073
一周目はただ一人を抜いてさらりとスクアーロについての愚痴を吐いた。
詰まったのはティアナさん。
「なんで!?あのアホ毛になんの不満もないの!?」
「あの声に苛つかねーの?」
「ティアナさん、心広いですねー」
「…特にないわ。仕事もヴァリアーの中じゃあ一番こなすし…」
「ありえなっ!でも、はい!ジンストレート一号目!」
人間相手に不満や悪口が一つもでないなんて、フラン君のいう通り心が広いんだろう。
それでも決めたことだから、ジンを入れたグラスを差し出す。
「あの、わたくしはまだ職務中で…」
「マフィアはそんなお堅いもんじゃないでしょ!」
「さっさと飲めよ」
「飲まなきゃだめよん」
「わたくし、お酒は…」
「飲むか、好きな人を吐くか!どっち!?」
三人で急かしてもティアナさんが躊躇するから、言えばギョッとしたティアナさんは直ぐ様グラスの中のジンを飲み干した。
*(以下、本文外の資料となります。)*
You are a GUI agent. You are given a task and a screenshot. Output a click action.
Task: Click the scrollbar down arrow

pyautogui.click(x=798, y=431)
「ゲホゲホ」とティアナさんが噎せるからフラン君が水を差し出す。
好きな人を吐くでもありだったんだけどね。
「はい二週目いくぞ!」
「恵さんのテンションがハイですねー」
「まだまだ上がるぜいえい!」
「しししー、もう酔ってるぜコイツ」
「出来上がっちゃってるわねー」
酔っぱらわなくちゃやってらんない。
二週目もまたティアナさんはジンを飲んだ。
あたしは皆の愚痴を聞きながら、ジュースで割ったリキュールを飲む。
「あのー、恵さん」
「んにゃあ?」
「ティアナさんがヤバそうです」
「え、潰れた?ゲキ弱じゃん」
「見掛けによらないわねぇ」
フラン君に言われて気付いた。
あたしと同じソファに座ったティアナさんがソファの肘掛けに項垂れている。
仕事が出来るクールな女のイメージが強いから、酒に弱いなんて意外だ。
「ティアナさーん、大丈夫ー?」
「むにゃ…」
「ティアナさんがむにゃとか可愛い!ギャップ萌え!」
「ひたすらティアナさんが可哀想です…」
起こしてみればポケーとした顔のティアナナさん。
お人形さんフェイスのティアナさんからの「むにゃ」に胸を打たれて抱き締める。
「うっししし!酔っ払いの女二人の出来上がり!」
「あら、襲っちゃだめよ」
「てか、このティアナさんどうすんの。ティアナさんって、本部に滞在してるんだよね?」
「ここに放置でよくね?」
「同盟ファミリーのボスの娘をそんな扱いにしていいのかい」
「いんだよ。恵、時間切れ。ジン飲め」
「なぬ!?」
飲め飲めコールをされては飲むしかない。
ノリでジンのストレートをぐびっと飲んだ。
思った以上にアルコールが強く、熱い刺激に恵さんと同じく蒸せた。
あ、だめだめ。こりゃ潰れる。
いつもアルコールの低いカクテルや酎ハイしか飲まないあたしも、これはヤバイ。
「うっししし!」
「恵さん、大丈夫ですかー?」
「ほら、水」
ベル君が水を差し出してくれたからこれを一気に飲み干した。
「ゲホゲホっ!!」
「うししー!いい飲みっぷり!」
「んまぁ!」
水じゃなくて、リキュールでしたっ!
くそうっベルめ!こんにゃろ!
頭が重くなってグラグラしてきた。
「うー、せかいがまわってるぅ」
「おい、次ティアナだぜ」
「もう、よしなさいよ」
「恵さん、反応なしですよー」
上を見上げて天井を見つめる。
ティアナさんはあたしの膝の上。寝ちゃったのかな。
ぼんやりとしてたら涙が滲んできた。
ふわふわと睡魔に襲われたから、そのまま眠ろうと思った。